The African Genome Variation Project shapes medical genetics in Africa.
Gurdasani D., Carstensen T., Tekola-Ayele F., Pagani L., Tachmazidou I., Hatzikotoulas K., Karthikeyan S., Iles L., Pollard MO., Choudhury A., Ritchie GRS., Xue Y., Asimit J., Nsubuga RN., Young EH., Pomilla C., Kivinen K., Rockett K., Kamali A., Doumatey AP., Asiki G., Seeley J., Sisay-Joof F., Jallow M., Tollman S., Mekonnen E., Ekong R., Oljira T., Bradman N., Bojang K., Ramsay M., Adeyemo A., Bekele E., Motala A., Norris SA., Pirie F., Kaleebu P., Kwiatkowski D., Tyler-Smith C., Rotimi C., Zeggini E., Sandhu MS.

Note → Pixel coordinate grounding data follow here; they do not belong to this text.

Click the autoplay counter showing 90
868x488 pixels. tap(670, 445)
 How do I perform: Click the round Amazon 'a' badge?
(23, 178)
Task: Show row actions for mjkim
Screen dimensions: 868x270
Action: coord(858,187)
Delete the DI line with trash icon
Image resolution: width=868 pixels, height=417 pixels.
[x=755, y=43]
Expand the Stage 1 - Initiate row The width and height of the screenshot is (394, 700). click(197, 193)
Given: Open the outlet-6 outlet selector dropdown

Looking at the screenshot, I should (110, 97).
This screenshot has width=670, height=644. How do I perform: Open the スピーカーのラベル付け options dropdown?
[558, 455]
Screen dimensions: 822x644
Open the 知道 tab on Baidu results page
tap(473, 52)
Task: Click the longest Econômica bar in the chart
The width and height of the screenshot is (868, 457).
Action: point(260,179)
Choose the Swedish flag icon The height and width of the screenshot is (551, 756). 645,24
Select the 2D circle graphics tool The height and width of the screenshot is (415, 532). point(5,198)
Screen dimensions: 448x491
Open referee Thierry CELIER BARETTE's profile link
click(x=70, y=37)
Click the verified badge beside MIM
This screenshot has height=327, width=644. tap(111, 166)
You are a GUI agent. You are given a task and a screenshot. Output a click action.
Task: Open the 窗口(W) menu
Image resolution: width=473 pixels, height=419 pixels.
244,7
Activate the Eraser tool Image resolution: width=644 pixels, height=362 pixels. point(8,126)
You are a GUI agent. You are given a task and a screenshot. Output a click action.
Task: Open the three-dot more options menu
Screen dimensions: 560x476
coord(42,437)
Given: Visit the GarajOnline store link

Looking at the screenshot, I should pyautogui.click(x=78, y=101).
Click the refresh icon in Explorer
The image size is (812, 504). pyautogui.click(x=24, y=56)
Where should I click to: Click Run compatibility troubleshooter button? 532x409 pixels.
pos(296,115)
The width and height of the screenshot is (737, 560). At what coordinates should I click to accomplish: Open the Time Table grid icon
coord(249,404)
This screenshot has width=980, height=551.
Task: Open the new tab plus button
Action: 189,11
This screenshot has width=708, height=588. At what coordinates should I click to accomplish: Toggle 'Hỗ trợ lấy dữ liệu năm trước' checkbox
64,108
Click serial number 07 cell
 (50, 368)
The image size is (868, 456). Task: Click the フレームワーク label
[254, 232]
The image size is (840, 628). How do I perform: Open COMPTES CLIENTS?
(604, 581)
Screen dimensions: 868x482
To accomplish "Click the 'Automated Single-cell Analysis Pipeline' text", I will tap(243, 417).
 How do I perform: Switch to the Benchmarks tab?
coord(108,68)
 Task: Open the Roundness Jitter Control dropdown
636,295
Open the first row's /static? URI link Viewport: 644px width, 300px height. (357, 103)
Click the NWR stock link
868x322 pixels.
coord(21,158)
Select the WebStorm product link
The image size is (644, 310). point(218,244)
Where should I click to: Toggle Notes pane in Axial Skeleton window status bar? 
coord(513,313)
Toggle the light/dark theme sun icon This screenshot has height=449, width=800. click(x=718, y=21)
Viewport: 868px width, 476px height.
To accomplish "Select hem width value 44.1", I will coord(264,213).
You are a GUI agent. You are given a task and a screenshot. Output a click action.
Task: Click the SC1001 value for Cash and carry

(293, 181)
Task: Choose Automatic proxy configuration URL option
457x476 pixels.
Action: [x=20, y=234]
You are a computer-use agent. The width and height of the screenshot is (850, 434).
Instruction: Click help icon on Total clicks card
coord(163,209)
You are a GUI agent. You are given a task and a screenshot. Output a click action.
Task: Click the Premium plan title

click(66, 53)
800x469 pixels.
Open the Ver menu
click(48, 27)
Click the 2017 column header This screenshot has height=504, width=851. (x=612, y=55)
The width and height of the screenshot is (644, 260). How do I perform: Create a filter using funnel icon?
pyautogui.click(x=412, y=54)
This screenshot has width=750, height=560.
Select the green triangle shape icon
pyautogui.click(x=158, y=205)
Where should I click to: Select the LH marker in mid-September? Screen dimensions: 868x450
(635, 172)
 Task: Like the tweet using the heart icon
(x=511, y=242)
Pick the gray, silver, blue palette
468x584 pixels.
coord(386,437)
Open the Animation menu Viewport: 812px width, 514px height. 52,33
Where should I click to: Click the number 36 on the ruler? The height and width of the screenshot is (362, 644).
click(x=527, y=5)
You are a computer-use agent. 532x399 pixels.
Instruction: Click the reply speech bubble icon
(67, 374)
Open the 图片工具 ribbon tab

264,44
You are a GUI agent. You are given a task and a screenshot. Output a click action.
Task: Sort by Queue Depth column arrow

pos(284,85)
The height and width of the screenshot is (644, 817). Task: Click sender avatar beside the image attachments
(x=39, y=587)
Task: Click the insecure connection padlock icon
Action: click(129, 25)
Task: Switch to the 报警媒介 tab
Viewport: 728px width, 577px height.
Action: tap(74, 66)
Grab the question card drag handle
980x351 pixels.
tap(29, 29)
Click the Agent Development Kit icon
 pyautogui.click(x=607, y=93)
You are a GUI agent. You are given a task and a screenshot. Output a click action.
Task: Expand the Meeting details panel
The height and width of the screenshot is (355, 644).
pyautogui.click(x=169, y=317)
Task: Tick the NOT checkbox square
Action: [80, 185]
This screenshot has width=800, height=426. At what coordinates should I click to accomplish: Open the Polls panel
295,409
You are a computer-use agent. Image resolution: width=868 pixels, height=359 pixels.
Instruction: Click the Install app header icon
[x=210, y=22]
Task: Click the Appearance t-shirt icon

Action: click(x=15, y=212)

Given the importance of Africa to studies of human origins and disease susceptibility, detailed characterization of African genetic diversity is needed. The African Genome Variation Project provides a resource with which to design, implement and interpret genomic studies in sub-Saharan Africa and worldwide. The African Genome Variation Project represents dense genotypes from 1,481 individuals and whole-genome sequences from 320 individuals across sub-Saharan Africa. Using this resource, we find novel evidence of complex, regionally distinct hunter-gatherer and Eurasian admixture across sub-Saharan Africa. We identify new loci under selection, including loci related to malaria susceptibility and hypertension. We show that modern imputation panels (sets of reference genotypes from which unobserved or missing genotypes in study sets can be inferred) can identify association signals at highly differentiated loci across populations in sub-Saharan Africa. Using whole-genome sequencing, we demonstrate further improvements in imputation accuracy, strengthening the case for large-scale sequencing efforts of diverse African haplotypes. Finally, we present an efficient genotype array design capturing common genetic variation in Africa.